The OpenDistro SQL (OD-SQL) project is developed based on NLPChina project (https://github.com/NLPchina/elasticsearch-sql) which has been deprecated now (attributions). Over the one year in development, a lot of features have been added to the OD-SQL project on top of the existing older NLPChina project. The purpose of this document is to explain the OD-SQL current architecture going ahead.


2.High Level View

In the high level, the OD-SQL Engine could be divided into four major sub-module.

  • Parser: Currently, there are two Lex&Parser coexists. The Druid Lex&Parser is the original one from NLPChina. The input AST of Core Engine is from the Druid Lex&Parser. The ANTLR Lex&Parser is added by us to customized the verification and exception handling.
  • Analyzer: The analyzer module take the output from ANTLR Lex&Parser then perform syntax and semantic analyze.
  • Core Engine: The QueryAction take the output from Druid Lex&Parser and translate to the Elasticsearch DSL if possible. This is an NLPChina original module. The QueryPlanner Builder is added by us to support the JOIN and Post-processing logic. The QueryPlanner will take the take the output from Druid Lex&Parser and build the PhysicalPlan
  • Execution: The execution module execute QueryAction or QueryPlanner and return the response to the client. Different from the Frontend, Analyzer and Core Engine which running on the Transport Thread and can’t do any blocking operation. The Execution module running on the client threadpool and can perform the blocking operation.

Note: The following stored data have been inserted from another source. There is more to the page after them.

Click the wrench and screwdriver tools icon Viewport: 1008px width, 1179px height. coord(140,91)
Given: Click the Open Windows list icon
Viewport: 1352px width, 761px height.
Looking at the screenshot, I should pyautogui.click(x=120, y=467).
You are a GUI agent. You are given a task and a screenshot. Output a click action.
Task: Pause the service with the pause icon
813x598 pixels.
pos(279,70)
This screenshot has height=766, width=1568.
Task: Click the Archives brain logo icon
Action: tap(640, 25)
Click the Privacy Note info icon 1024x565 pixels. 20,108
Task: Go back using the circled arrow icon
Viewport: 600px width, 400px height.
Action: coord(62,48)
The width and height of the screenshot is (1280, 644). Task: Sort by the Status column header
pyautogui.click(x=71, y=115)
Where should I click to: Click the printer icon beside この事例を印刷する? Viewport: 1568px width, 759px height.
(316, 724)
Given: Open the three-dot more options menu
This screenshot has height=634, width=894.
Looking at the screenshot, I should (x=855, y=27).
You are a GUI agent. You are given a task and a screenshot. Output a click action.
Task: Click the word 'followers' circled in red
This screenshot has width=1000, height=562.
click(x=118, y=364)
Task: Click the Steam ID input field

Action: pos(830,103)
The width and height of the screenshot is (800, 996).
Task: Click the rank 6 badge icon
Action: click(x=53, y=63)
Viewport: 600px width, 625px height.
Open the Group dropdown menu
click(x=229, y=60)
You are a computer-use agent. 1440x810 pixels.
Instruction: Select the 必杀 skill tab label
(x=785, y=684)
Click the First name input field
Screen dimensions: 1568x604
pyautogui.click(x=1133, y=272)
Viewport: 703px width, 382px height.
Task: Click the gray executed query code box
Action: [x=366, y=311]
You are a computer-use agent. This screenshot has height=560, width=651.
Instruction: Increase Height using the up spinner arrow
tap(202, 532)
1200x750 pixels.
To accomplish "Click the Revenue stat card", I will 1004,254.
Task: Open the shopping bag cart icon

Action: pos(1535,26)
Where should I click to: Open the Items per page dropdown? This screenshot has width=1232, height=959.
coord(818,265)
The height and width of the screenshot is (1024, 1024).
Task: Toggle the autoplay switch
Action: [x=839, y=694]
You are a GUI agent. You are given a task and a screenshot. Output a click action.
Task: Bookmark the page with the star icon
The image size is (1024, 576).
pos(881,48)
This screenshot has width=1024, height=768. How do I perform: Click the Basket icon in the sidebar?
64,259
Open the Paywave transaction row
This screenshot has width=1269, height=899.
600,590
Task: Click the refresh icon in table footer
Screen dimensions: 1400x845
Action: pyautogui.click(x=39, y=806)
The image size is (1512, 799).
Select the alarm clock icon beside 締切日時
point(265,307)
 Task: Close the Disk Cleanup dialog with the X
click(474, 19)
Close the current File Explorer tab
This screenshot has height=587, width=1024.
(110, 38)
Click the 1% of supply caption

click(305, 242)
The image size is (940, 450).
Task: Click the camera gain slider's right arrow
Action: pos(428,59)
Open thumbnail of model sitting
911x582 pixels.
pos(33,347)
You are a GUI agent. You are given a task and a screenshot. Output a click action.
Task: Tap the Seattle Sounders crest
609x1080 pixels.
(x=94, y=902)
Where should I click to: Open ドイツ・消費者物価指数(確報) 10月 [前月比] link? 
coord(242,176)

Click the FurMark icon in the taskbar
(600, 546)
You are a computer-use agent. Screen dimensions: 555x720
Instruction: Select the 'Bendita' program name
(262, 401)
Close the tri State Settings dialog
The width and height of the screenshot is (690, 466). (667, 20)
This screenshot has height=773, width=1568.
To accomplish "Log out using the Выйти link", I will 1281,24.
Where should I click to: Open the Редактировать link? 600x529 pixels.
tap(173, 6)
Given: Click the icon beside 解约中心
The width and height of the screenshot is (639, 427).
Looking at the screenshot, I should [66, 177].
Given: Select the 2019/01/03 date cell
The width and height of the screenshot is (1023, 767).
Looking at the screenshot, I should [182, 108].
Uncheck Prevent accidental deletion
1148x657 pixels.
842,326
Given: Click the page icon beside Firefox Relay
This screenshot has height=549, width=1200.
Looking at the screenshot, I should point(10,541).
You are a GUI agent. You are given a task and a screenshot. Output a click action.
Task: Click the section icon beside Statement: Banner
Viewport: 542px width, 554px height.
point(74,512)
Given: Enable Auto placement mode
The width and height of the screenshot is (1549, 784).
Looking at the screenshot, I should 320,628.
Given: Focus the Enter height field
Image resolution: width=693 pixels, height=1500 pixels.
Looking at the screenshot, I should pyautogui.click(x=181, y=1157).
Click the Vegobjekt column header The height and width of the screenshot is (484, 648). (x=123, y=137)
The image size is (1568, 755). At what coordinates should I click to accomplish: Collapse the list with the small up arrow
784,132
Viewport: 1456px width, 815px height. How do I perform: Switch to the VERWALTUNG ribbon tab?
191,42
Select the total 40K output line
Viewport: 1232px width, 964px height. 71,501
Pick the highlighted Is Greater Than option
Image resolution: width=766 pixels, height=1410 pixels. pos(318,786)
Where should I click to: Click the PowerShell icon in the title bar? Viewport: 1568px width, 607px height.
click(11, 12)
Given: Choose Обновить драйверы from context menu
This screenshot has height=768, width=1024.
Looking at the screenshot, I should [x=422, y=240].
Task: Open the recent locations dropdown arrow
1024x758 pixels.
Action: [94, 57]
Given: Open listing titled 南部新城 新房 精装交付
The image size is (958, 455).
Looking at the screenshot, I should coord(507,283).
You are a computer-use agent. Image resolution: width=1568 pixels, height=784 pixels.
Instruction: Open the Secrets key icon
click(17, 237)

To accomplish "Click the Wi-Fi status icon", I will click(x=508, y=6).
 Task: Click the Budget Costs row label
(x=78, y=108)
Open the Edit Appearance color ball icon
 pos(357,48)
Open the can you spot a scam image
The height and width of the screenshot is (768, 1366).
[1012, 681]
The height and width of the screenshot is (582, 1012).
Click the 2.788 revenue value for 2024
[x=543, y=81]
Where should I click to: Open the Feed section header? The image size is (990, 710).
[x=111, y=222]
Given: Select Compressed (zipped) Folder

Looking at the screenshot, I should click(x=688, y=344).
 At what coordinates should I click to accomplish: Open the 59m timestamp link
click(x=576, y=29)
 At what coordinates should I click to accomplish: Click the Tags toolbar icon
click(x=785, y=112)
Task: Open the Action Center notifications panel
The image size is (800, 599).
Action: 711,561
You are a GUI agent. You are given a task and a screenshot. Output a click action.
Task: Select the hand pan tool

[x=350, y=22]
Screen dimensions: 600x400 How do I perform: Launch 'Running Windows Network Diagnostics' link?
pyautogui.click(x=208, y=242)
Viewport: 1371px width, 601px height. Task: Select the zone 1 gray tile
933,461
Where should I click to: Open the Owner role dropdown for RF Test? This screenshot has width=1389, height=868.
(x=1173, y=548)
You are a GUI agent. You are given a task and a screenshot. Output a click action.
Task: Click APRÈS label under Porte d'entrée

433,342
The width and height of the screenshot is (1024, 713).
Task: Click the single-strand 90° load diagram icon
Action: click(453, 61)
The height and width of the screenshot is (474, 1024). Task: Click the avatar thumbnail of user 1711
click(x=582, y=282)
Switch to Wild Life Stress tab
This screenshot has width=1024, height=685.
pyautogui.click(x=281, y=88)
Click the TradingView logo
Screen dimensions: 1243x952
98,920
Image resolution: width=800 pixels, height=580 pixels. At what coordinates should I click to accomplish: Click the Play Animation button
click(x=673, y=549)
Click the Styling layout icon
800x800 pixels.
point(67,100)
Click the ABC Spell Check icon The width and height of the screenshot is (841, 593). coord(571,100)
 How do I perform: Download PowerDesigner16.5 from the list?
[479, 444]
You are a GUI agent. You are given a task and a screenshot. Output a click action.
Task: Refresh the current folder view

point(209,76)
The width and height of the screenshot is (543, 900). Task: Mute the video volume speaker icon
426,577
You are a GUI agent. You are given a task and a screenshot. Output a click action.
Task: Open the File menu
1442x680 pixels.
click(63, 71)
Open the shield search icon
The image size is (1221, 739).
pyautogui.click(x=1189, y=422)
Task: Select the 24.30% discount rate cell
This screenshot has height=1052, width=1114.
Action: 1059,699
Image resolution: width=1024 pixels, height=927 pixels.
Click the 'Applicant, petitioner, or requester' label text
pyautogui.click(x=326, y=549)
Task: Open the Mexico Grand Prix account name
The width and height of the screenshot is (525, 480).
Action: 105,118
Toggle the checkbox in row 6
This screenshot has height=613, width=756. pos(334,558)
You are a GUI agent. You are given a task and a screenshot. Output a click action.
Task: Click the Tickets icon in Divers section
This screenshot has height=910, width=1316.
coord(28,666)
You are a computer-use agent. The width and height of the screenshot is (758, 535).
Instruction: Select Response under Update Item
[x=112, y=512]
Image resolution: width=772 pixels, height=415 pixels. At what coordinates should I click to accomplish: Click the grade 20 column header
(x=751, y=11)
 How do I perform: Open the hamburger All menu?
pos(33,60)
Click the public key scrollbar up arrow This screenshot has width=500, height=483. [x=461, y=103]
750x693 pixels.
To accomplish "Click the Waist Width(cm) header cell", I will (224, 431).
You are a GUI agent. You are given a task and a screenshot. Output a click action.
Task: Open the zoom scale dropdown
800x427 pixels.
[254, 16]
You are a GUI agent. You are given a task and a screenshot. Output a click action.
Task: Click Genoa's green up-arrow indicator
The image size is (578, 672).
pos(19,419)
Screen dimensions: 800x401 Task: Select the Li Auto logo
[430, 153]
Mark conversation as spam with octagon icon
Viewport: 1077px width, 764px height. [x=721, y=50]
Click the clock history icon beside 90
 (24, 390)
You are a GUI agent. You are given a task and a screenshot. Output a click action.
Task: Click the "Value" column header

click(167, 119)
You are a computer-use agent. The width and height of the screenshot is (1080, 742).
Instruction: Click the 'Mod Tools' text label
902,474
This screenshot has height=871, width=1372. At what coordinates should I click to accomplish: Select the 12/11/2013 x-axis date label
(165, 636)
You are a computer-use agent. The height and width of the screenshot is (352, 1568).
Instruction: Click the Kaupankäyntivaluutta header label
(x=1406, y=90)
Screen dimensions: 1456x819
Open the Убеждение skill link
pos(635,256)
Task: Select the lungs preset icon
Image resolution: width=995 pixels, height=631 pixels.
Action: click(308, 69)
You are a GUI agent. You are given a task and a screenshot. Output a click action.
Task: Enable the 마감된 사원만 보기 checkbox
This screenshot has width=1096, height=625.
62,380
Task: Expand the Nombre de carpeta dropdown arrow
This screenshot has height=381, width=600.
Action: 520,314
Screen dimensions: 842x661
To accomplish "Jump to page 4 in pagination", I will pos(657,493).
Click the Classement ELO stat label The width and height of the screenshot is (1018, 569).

There are also others modules include in the OD-SQL engine.

  • Documentation: it is used to auto-generated documentation.
  • Metrics: it is used to collect OD-SQL related metrics.
  • Resource Manager: it is used to monitor the memory consumption when performing join operation to avoid the impact to Elasticsearch availability.

Architecture Overview


3.Journey of the query in OD-SQL engine.

The following diagram take a sample query and explain how the query flow within different modules.

Architecture Journey

  1. The ANTRL parser based on grammar file (https://github.com/opendistro-for-elasticsearch/sql/blob/master/src/main/antlr/OpenDistroSqlParser.g4) to auto generate the AST.
  2. The Syntax and Semantic Analyzer will walk through the AST and verify whether the query is follow the grammar and supported by the OD-SQL. e.g. *SELECT * FROM semantics WHERE LOG(age, city) = 1, will throw exception with message Function [LOG] cannot work with [INTEGER, KEYWORD]. and sample usage message Usage: LOG(NUMBER T) → DOUBLE.
  3. The Druid Lex&Parser takes the input query and generate the druid AST which is different from the AST generated by the ANTRL. This module is the open source library (https://github.com/alibaba/druid) used by NLPChina originally.
  4. The QueryPlanner Builder take the AST as input and generate the LogicalPlan from it. Then it optimize the LogicalPlan to PhysicalPlan.(In current implementation, only rule-based model is implemented). The major part of PhysicalPlan generation use NLPChina’s original logic to translate the SQL expression in AST to Elasticsearch DSL.
  5. The QueryPlanner executor execute the PhysicalPlan in worker thread.
  6. The formatter will reformat the response data to the required format. The default format is JDBC format.